If BN and add-layer are implemented (as far I know) LRP would work for all networks in the application folder. Which is think already a lot?

sebastian-lapuschkin commented 6 years ago

If ignoring the bias means that both beta and the moving_mean are ignored, then yes, a return Ys should suffice.

If we consider the bias, I would at least add an option to add an optional epsilon to the denominator, eg in case y is close to zero. (at some point) alpha-beta should then be added for consistency, ie to allow analyzers purely focussed on activation (alpha=1, beta=0)

albermax commented 6 years ago

Yes, every division should be done with an epsilon to not run into issues.
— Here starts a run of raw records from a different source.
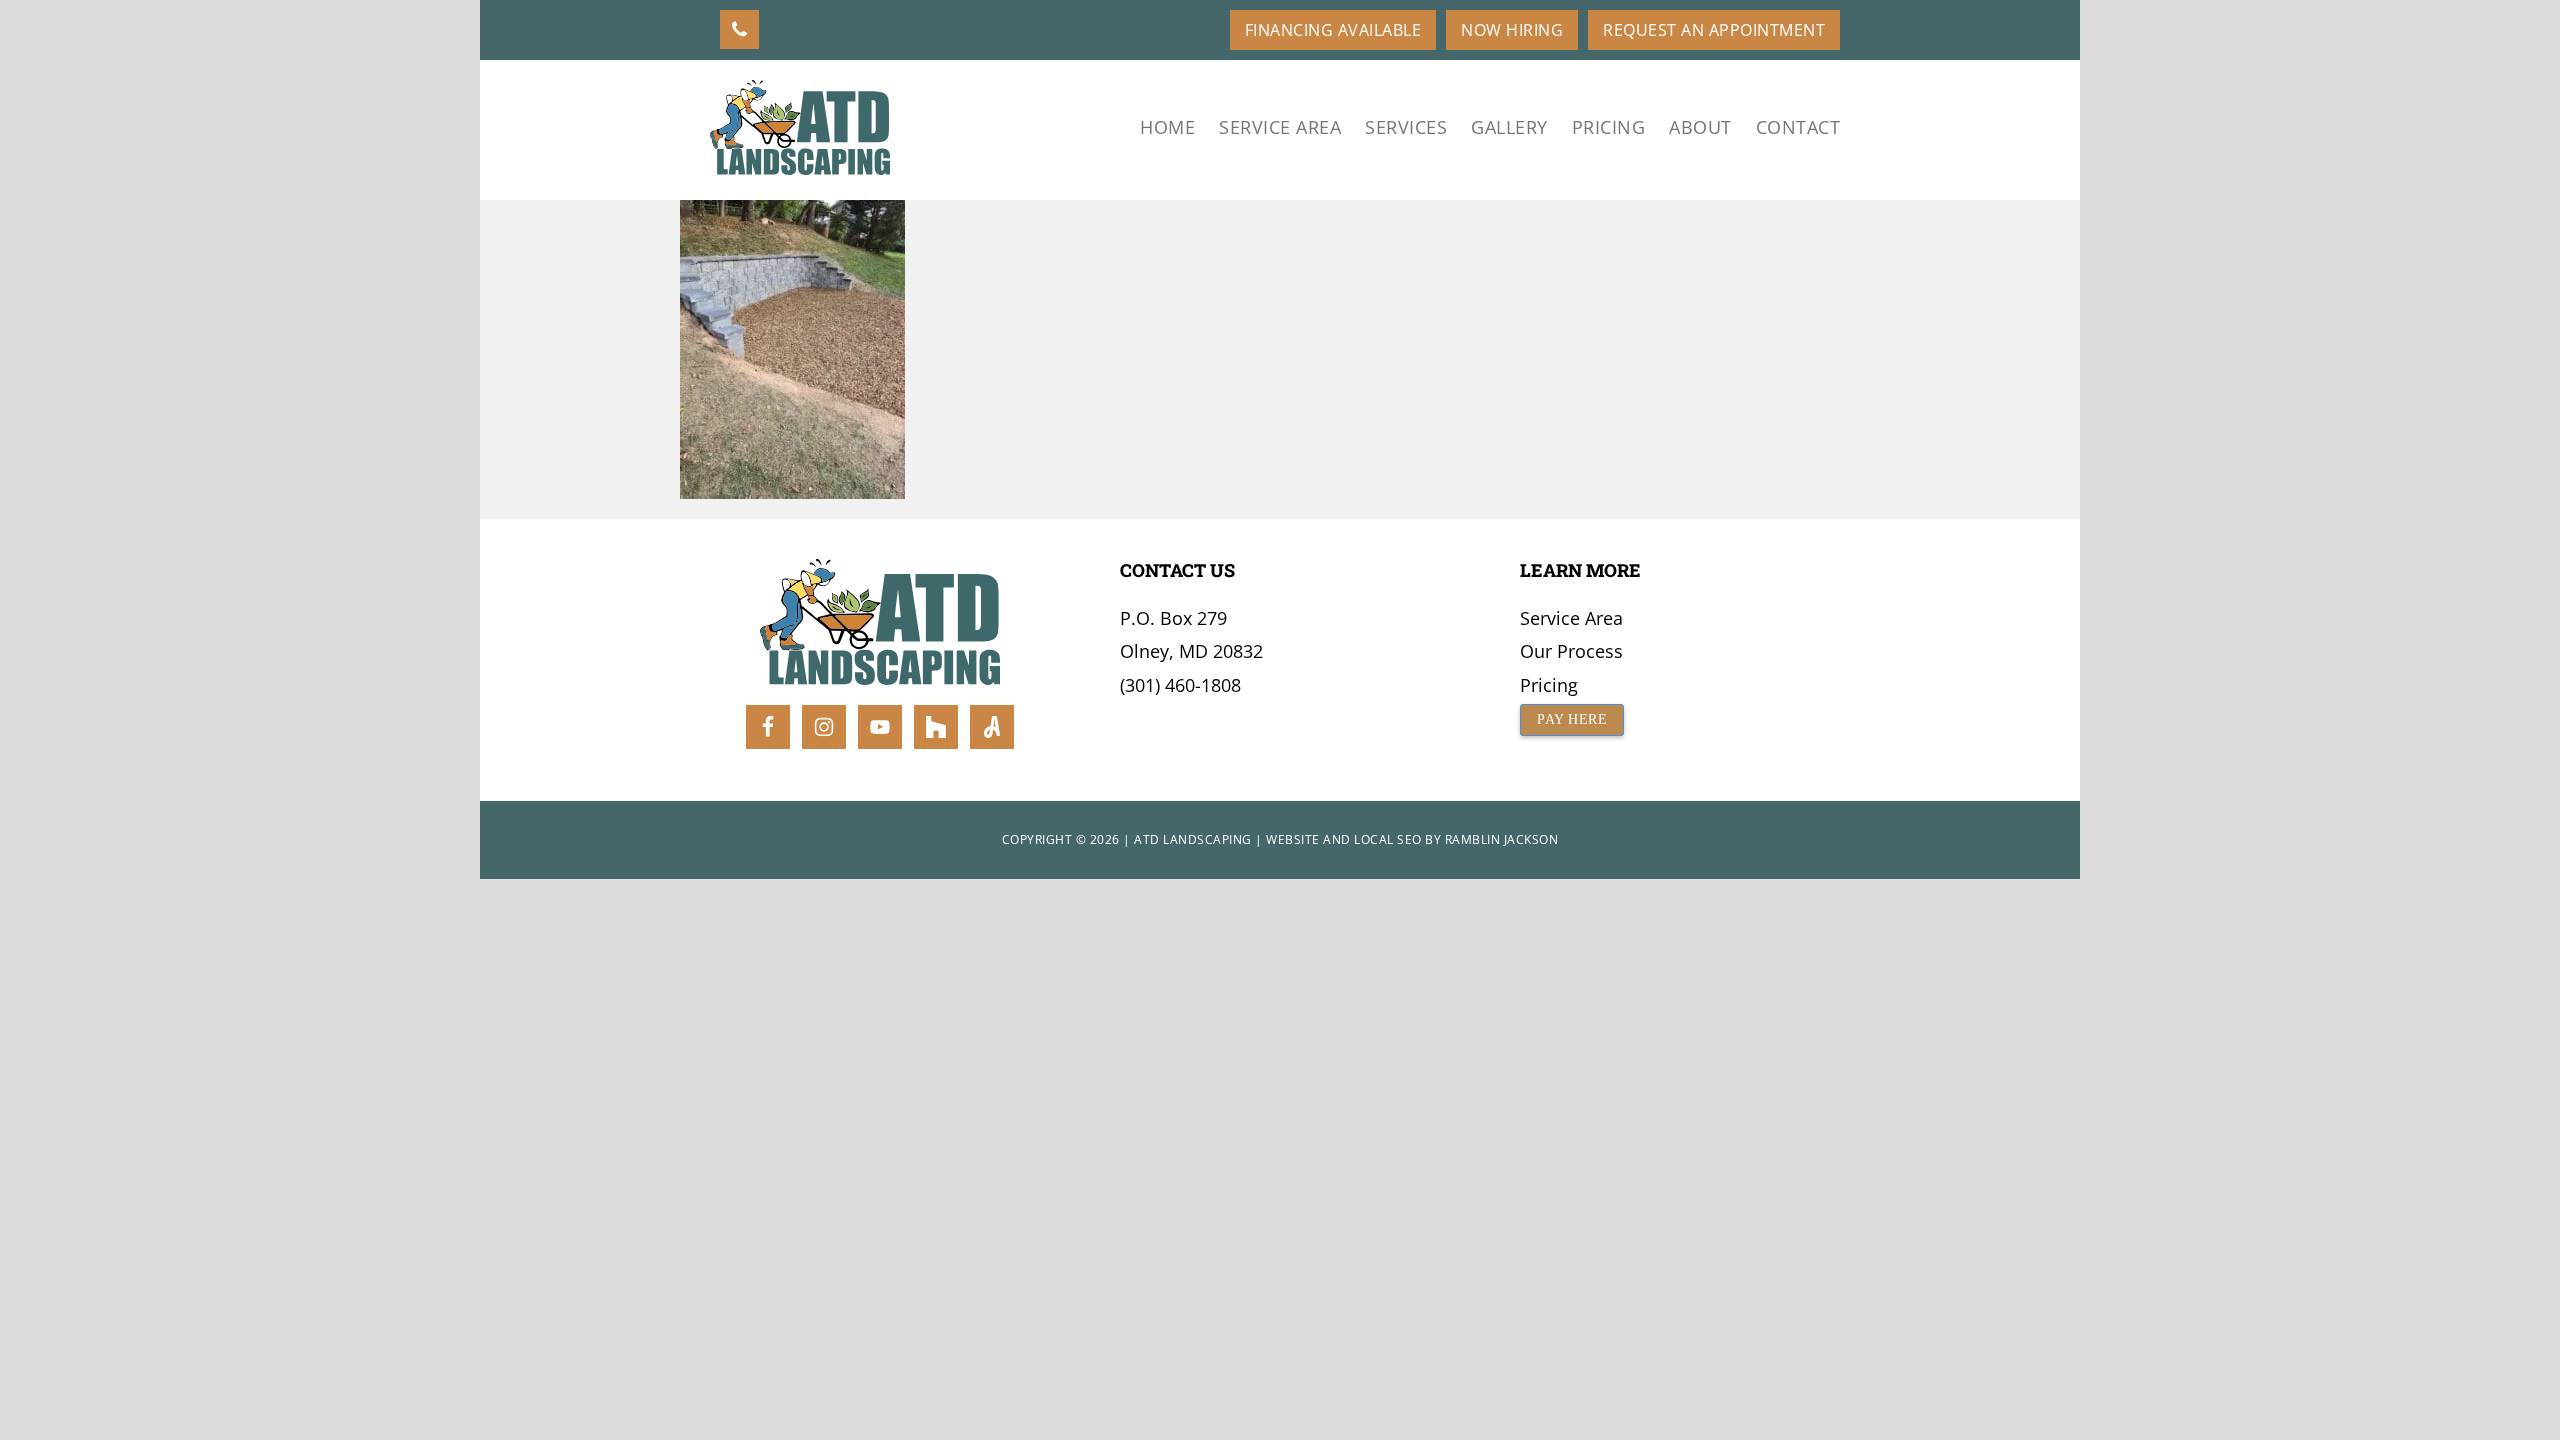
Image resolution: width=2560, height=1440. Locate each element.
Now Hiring (1512, 30)
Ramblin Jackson (1502, 839)
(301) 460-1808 (1180, 685)
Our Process (1571, 651)
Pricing (1549, 685)
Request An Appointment (1714, 30)
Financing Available (1333, 30)
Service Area (1571, 618)
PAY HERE (1572, 719)
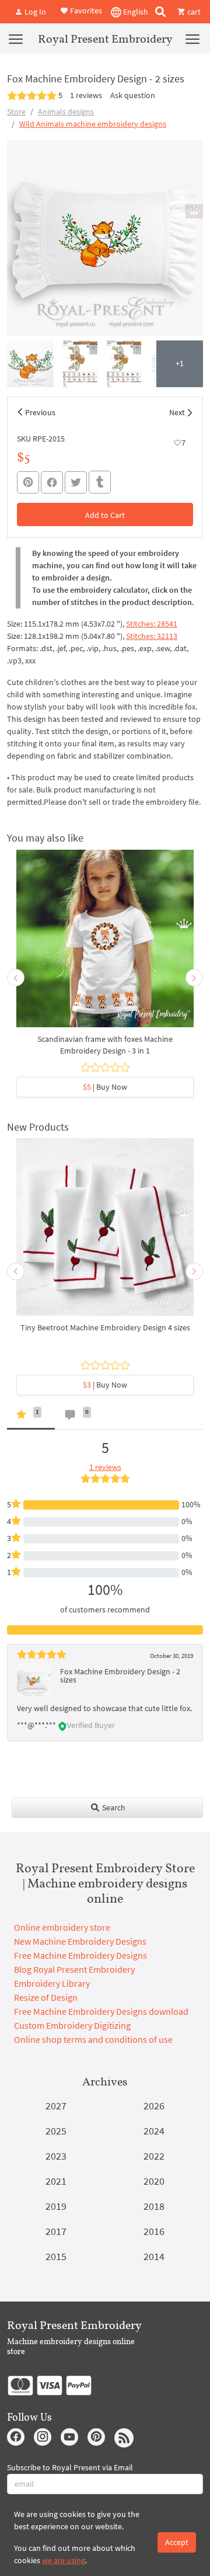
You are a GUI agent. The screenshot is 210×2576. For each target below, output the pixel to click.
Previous (40, 412)
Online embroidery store (62, 1927)
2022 (154, 2156)
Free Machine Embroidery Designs (80, 1955)
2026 (154, 2105)
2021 (56, 2181)
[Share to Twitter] (76, 482)
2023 (56, 2156)
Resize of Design (46, 1997)
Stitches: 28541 (151, 623)
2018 (154, 2206)
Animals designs (66, 111)
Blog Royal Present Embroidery (74, 1969)
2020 (154, 2181)
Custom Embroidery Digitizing (72, 2025)
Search (112, 1807)
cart (193, 11)
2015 (56, 2256)
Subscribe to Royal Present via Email (70, 2467)
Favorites (85, 10)
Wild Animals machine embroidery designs (92, 124)
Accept (176, 2542)
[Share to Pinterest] (28, 482)
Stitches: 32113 (151, 636)
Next (177, 412)
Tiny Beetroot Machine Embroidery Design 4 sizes (105, 1327)
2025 (56, 2130)
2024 (154, 2130)
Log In (34, 11)
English (134, 11)
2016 (154, 2231)
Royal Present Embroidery (105, 39)
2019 (56, 2206)
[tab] (31, 1417)
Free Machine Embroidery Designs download (101, 2011)
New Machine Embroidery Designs (80, 1941)
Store (16, 111)
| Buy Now (105, 1087)
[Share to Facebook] (52, 482)
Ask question (132, 95)
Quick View (105, 944)
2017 (56, 2231)
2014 (154, 2256)
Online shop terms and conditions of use (93, 2039)
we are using (63, 2560)
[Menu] (16, 39)
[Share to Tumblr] (100, 482)
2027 (56, 2105)
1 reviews (86, 95)
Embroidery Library (52, 1983)
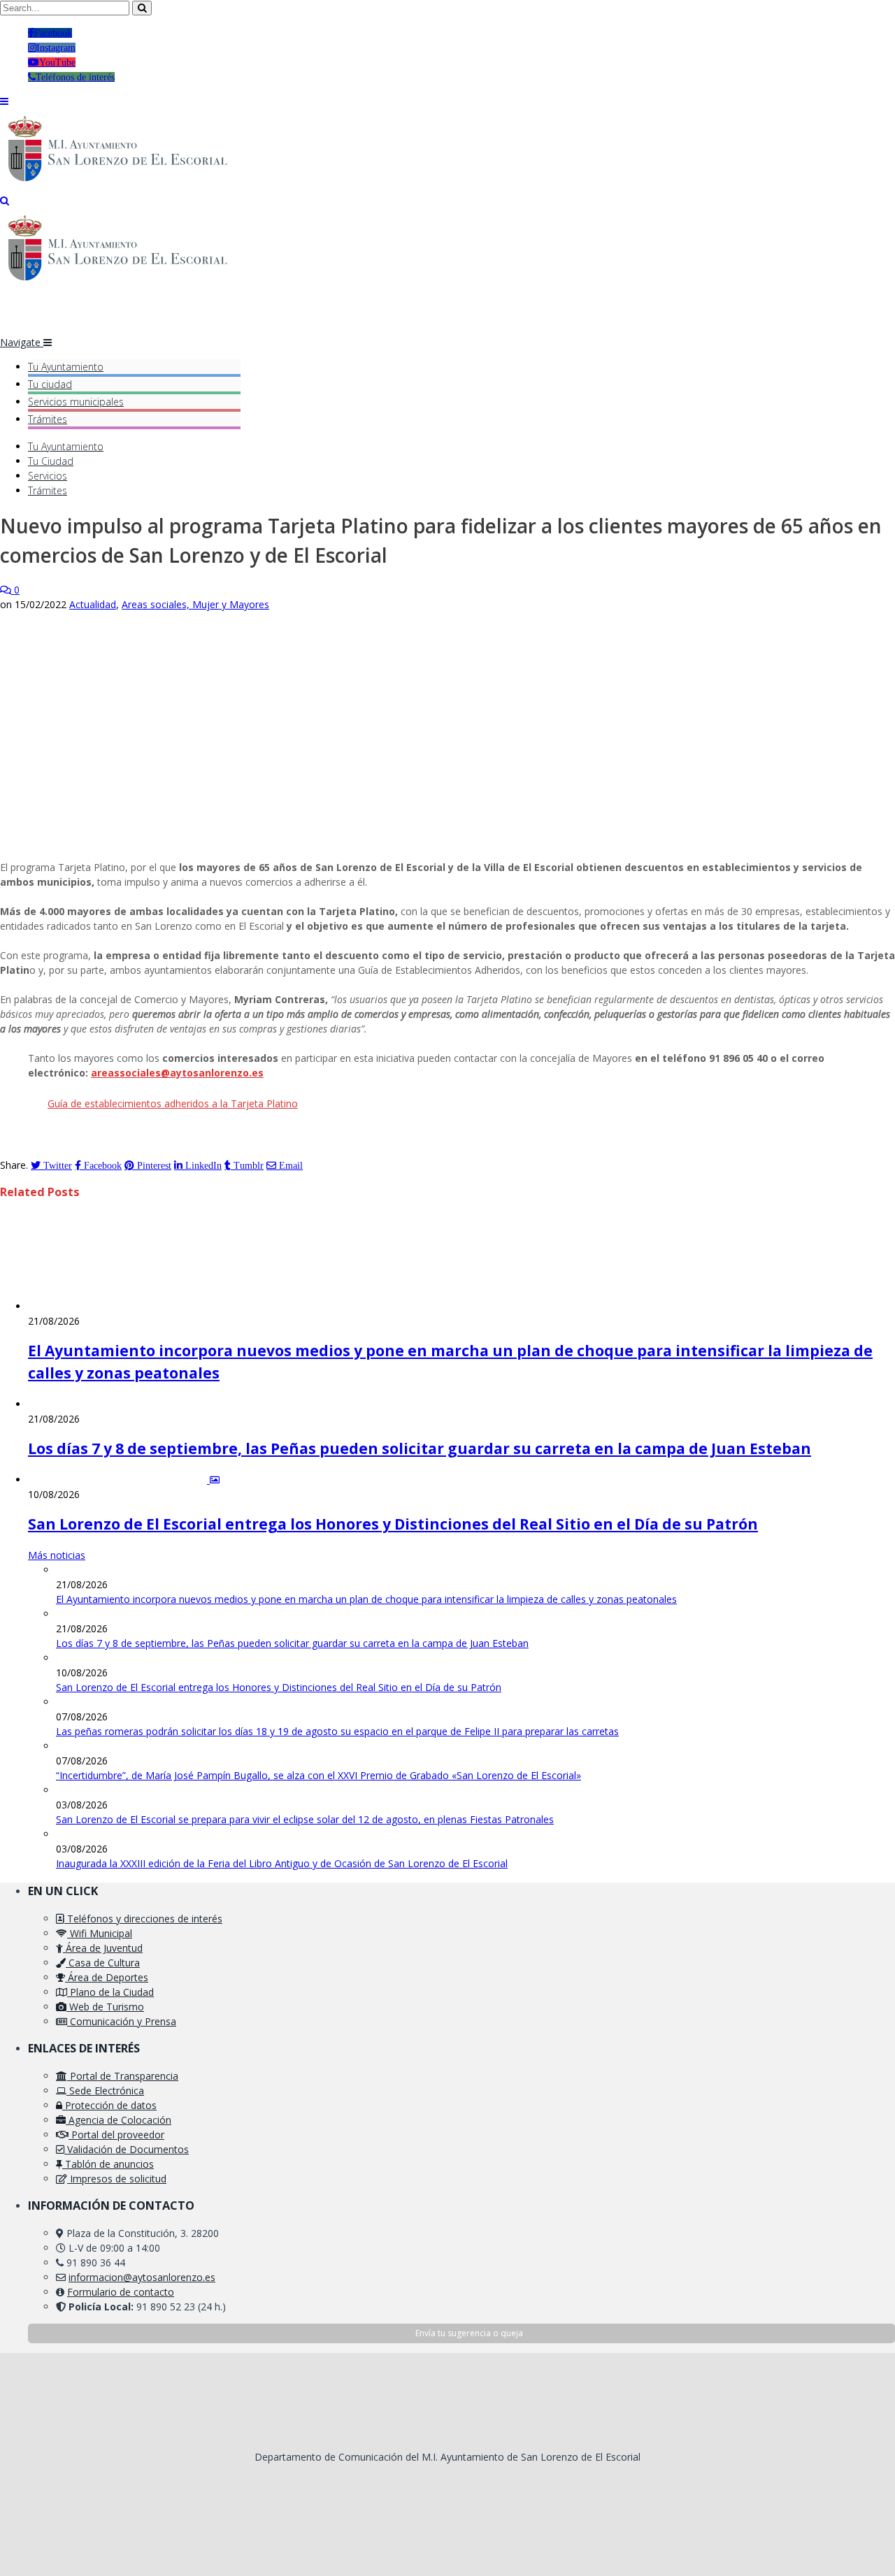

See SafeDivision layer.

For alpha/beta we would need to distinguish between positive and negative biases/betas?

sebastian-lapuschkin commented 6 years ago

yes, regarding alpha/beta: Positive and negative components of the respective inputs, betas and biases. When treating one case, just setting the differently signed to zero would be an option

sebastian-lapuschkin commented 6 years ago

Remaining TODOs are:

JaeDukSeo commented 5 years ago

thank you for the contributions!

cae67 commented 1 year ago

Hi all! Have these issues with getting NaNs in neural networks containing batch normalization layers been resolved?

I am currently getting NaN values for some samples with lrp.alpha1beta0 and am trying to figure out why.

adrhill commented 1 year ago

Hi @cae67, the issue persists. Subscribing to issue #292 will notify you when we have resolved it.